Stored data:
┄┄┄┄┄┄

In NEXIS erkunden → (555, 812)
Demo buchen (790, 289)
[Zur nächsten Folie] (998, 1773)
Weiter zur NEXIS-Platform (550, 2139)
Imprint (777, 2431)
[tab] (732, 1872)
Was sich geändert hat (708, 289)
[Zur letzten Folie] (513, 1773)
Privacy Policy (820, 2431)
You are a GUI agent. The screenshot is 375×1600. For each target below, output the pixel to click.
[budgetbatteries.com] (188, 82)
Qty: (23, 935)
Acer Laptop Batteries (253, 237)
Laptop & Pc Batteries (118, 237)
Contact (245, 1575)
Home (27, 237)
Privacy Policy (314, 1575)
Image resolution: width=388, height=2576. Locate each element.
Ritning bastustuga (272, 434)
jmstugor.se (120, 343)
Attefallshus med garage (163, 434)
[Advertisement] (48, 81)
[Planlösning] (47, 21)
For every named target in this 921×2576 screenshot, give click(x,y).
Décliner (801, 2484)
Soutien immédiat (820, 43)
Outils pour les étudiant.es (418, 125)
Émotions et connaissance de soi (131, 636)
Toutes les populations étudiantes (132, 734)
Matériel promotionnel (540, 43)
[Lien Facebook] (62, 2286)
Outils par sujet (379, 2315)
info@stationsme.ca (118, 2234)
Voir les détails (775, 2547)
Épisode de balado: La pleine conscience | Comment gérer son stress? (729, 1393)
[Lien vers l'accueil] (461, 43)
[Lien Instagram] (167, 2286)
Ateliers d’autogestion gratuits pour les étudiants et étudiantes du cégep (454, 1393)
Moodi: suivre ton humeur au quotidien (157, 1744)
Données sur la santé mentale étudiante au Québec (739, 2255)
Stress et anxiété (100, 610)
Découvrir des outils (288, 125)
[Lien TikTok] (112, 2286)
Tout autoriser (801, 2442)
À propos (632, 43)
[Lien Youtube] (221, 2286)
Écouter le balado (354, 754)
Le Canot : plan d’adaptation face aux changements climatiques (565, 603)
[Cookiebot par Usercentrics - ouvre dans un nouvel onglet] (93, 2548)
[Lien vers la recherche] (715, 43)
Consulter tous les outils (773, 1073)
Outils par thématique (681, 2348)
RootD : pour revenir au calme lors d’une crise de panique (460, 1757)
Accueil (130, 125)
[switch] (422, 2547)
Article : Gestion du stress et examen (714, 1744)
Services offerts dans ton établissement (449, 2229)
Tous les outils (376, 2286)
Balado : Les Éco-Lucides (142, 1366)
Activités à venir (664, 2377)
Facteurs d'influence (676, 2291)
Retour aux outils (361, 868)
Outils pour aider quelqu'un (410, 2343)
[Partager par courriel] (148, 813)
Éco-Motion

┄┄┄┄┄┄

▶ _WHAT THIS TASK INVOLVES_
Take the stretch of lines above from the one containing "Outils pour les étudiant.es (418, 125)" through the one containing "[Lien Instagram] (167, 2286)" and repeat it exactly, adding no other line.

▶ _TASK ANSWER_
Outils pour les étudiant.es (418, 125)
Émotions et connaissance de soi (131, 636)
Toutes les populations étudiantes (132, 734)
Matériel promotionnel (540, 43)
[Lien Facebook] (62, 2286)
Outils par sujet (379, 2315)
info@stationsme.ca (118, 2234)
Voir les détails (775, 2547)
Épisode de balado: La pleine conscience | Comment gérer son stress? (729, 1393)
[Lien vers l'accueil] (461, 43)
[Lien Instagram] (167, 2286)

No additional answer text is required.